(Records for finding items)
-------

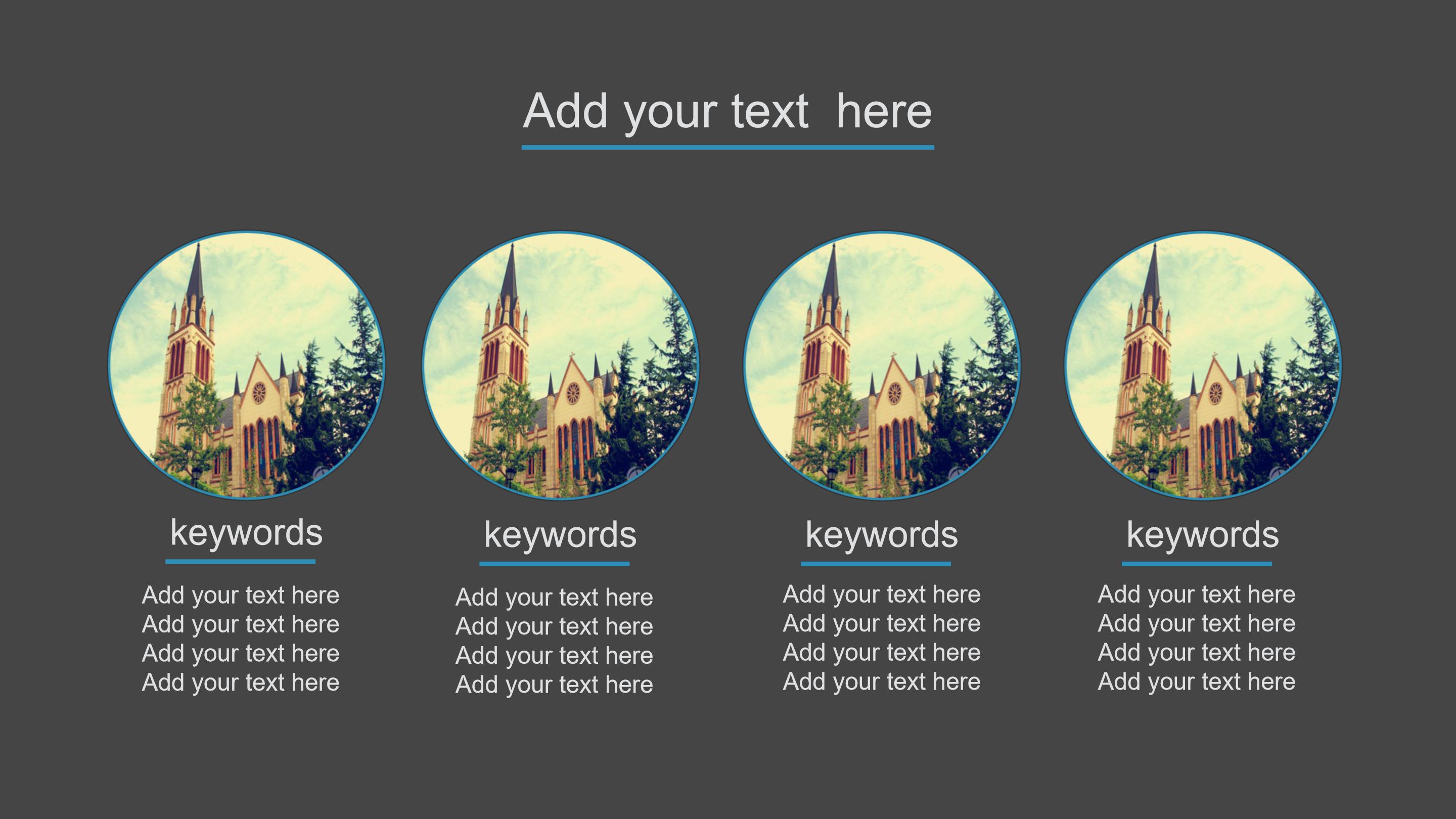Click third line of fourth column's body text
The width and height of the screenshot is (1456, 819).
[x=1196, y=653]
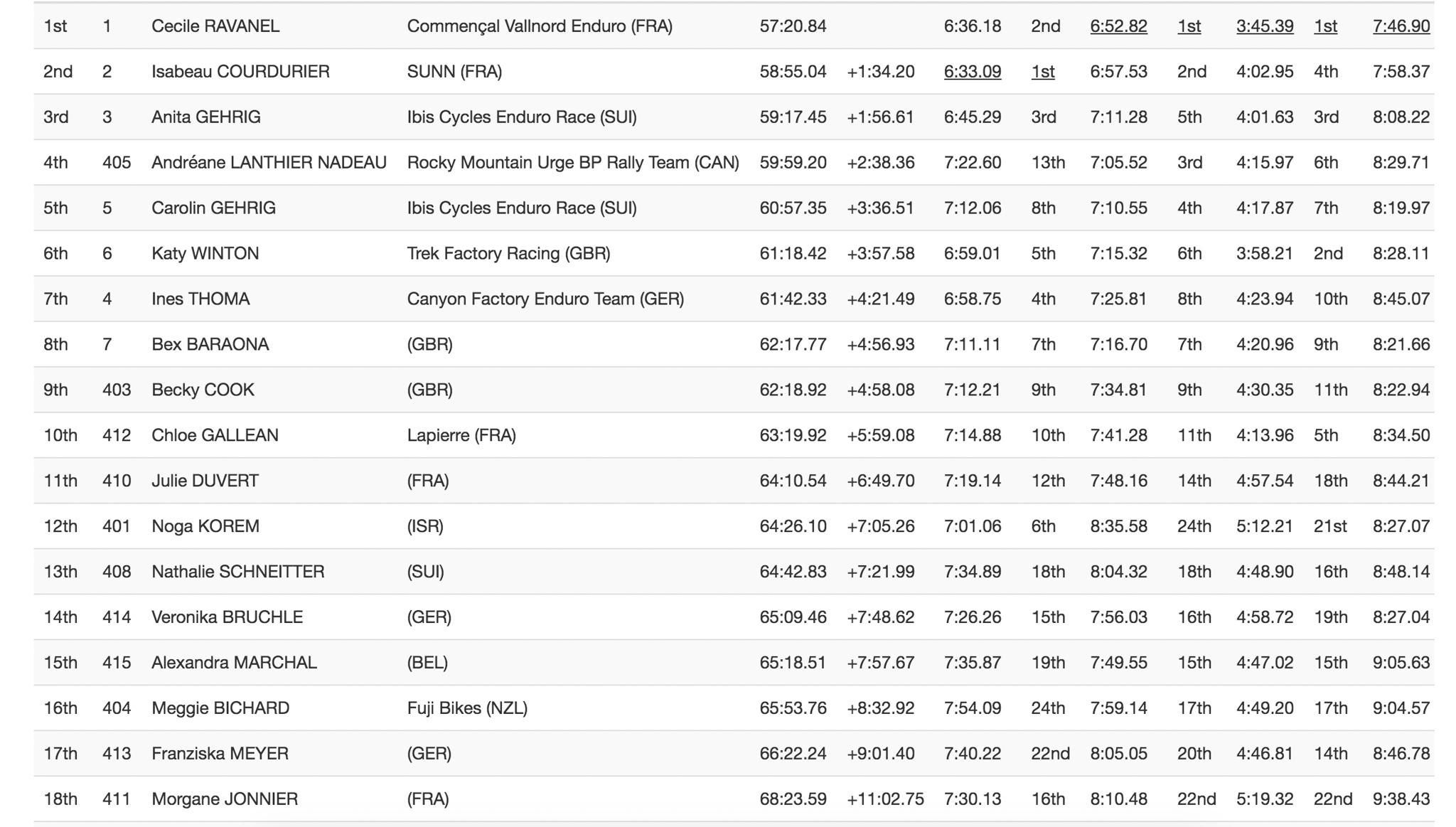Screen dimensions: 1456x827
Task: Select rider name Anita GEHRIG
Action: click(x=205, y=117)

-------

Count the lines of the data above that contain the word "width". Reply with the number alone.

* _Final result_:
1